Ring 0: Birthdays (2000) poster

Ring 0: Birthdays (2000)

Rating:

(Ringu 0: Basudei)


Japan. 2000.

Crew

Director – Norio Tsuruta, Screenplay – Koji Suzuki, Producers – Masao Nagai & Shinji Ogawa, Music – Shinichiro Ogata. Production Company – The Ring 0 Production Group/Asmik-Ace Production.

Cast

Yukie Nakama (Sadako Yamamura), Tanabe Seiichi (Toyama), Kumiko Aso (Etsuko Tachihara), Yoshiko Tanaka (Miyaji), Daisuke Ban (Dr Ikuma Heihachiro), Takeshi Wakamatsu (Isamu Shigemori), Junko Takahata (Kaoru), Ryuji Mizukami (Dr Kuno), Kaoru Okunuki (Aiko), Masako (Shizuko Yamamura)


Plot

Thirty years earlier. All the journalists that were present at the ESP experiment trials involving Sadako Yamamura’s mother have been mysteriously killed. The reporter Miyaji tracks Sadako down where she is now a student at a drama class in Tokyo. Sadako gets the lead role in a play after the actress that she is understudying for dies in mysterious circumstances. Sadako is attracted to the soundman Toyama but the others in the cast find her strange. Miyaji’s arrival serves to bring out Sadako’s disturbed past and her latent psychic powers.


Ring (1998) was a huge hit that gave an enormous boost to the Japanese horror film. Its success spawned an entire franchise – two competing sequels, The Spiral (1998) and Ring 2 (1999), a tv series Ring: The Final Chapter (1999), and two remakes, the South Korean Ring (1999) and the American The Ring (2002) and its sequels The Ring Two (2005) and Rings (2017). Ring 0: Birthdays was a Japanese-made prequel that purported to return and tell the events that led up to Ring and Ring 2. It was followed a few years later by two further Japanese sequels Sadako 3D (2012) and Sadako 3D 2 (2013), followed by Sadako vs Kayako (2016), a crossover with the Ju-on/The Grudge series, and Sadako (2019).

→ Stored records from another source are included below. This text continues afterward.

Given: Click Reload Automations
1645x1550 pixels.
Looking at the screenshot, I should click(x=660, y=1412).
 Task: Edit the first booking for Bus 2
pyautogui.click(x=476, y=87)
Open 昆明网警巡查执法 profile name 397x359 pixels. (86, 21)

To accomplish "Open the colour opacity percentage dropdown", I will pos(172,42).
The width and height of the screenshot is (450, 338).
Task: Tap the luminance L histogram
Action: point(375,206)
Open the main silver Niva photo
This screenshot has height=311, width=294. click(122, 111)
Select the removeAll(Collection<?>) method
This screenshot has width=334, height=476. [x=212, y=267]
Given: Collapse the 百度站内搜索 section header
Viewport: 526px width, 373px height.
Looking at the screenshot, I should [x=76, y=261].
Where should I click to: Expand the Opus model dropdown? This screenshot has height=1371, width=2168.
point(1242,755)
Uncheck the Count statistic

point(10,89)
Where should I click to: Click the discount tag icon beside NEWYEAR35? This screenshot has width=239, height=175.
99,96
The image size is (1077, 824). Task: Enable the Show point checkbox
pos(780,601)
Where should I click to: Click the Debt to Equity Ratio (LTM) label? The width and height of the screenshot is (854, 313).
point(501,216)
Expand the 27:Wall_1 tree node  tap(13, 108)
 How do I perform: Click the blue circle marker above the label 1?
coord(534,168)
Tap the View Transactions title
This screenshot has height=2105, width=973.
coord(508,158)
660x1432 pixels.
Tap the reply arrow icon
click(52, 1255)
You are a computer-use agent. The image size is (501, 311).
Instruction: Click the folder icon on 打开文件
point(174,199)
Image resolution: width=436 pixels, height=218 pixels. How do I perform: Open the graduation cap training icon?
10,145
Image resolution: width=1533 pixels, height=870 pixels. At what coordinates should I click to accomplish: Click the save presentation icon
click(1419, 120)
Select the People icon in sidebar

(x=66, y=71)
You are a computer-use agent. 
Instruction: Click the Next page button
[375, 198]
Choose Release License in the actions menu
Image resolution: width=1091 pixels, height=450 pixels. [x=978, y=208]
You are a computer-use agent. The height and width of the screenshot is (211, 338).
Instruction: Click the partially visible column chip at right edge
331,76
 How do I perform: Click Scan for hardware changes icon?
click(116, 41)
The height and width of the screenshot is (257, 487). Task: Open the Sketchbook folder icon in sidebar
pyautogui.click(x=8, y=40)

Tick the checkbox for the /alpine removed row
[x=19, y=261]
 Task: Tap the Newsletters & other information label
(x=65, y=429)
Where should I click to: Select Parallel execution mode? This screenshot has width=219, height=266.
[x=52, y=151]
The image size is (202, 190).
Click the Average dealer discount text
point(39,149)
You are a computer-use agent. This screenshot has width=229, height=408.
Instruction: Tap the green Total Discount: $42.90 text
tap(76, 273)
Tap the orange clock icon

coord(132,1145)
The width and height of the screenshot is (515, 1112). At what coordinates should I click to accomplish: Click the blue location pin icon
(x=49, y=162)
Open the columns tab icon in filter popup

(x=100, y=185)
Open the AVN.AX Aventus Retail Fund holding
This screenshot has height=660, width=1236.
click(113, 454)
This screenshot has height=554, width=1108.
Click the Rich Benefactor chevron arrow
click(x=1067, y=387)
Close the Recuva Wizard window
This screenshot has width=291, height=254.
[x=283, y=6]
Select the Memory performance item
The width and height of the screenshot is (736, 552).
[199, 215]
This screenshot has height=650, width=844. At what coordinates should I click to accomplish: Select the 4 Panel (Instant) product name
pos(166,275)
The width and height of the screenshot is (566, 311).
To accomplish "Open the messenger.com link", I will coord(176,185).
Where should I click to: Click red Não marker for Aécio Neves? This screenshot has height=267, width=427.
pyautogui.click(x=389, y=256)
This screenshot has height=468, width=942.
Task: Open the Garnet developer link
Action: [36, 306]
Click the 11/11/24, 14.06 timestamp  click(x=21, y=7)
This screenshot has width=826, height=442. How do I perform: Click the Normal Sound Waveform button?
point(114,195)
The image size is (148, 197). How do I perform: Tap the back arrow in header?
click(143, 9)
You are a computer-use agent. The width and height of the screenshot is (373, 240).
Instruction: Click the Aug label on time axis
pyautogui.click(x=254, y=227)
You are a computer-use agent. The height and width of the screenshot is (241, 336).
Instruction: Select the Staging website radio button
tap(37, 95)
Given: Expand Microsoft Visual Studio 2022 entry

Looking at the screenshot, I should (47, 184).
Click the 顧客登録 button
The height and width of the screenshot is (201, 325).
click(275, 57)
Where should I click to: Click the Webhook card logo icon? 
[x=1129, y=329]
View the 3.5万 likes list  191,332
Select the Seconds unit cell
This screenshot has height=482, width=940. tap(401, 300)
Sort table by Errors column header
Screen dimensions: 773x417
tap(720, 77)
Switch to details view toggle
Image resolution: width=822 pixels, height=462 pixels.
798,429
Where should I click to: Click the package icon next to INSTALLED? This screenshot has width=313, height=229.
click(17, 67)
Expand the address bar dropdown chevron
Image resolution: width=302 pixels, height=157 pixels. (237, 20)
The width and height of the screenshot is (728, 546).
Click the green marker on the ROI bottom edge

This time Hideo Nakata, the director of the first two films, is no longer involved, although the prequel does feature a screenplay from Koji Suzuki, who had written the original novels that had spawned the Ring phenomenon. There are several things that are immediately noticeable with this sequel. The first of these is that the new director Norio Tsuruta has affected a change in the mood of the films. The first two films founded themselves on a series of way-out scares, where director Hideo Nakata achieved a genuine sense of eerie unworldliness; Ring 0: Birthdays is much quieter by comparison.

Certainly here Norio Tsuruta creates some spooky moments – the scene where the girl in white drifts through the dressing room, presaged by the sudden still fall of red rose petals; and a lovely moment shot in all medium angle as Sadako approaches a patient in a wheelchair at the hospital, touches him and then suddenly he gets up and walks. Most haunting of all is Yukie Nakama, who has a blank, intensely introverted presence as Sadako. She has the ability to communicate a haunted stillness simply by her look alone.

On the other hand, some scares are simply repetitions of those from the other two films – the appearance of the mother whose reflection flip-flops in a mirror; and a variant on the climactic appearance of the Sadako from the tv screen. Mostly, Ring 0: Birthdays is so quiet that in comparison to the other Ring films that it seems almost fatally underwhelming in impact and undeniably a disappointment.

What is also more than clearly apparent from Ring 0 is that the entire Ring franchise was never intended as a coherent saga. In attempting to expand it out and tell more about the Sadako story and her mother both in both Ring 2 and here, the producers/writers have ended up creating an incoherent hodgepodge of ideas. It is never entirely clear, for instance, where Ring 0: Birthdays is meant to fit into the Sadako backstory. Little is explained about the experiment and the mother’s suicide, which are the events that one was interested in hearing about, not the vague psychic powers-come-Carrie (1976) takeoff that this film seems intent on conducting.

More importantly, nothing at all is explained about why the mother’s ghost is lingering, and crucially, how we go from Sadako being disposed of down the well to the creation of a cursed videotape that kills people within seven days. Even more confusingly, Ring 0 introduces the notion that there is not one Sadako but two and that there is a twin sister floating around amidst all the hauntings somewhere.

Director Norio Tsuruta had begun making a trilogy of ghost stories for Japanese television, which were collected and released as Scary True Stories (1991-2). Tsuruta subsequently went onto make other horror films such as Scarecrow (2001), Premonition (2004), Orochi (2008), King’s Game (2011), POV – A Cursed Film (2012) and Talk to the Dead (2013).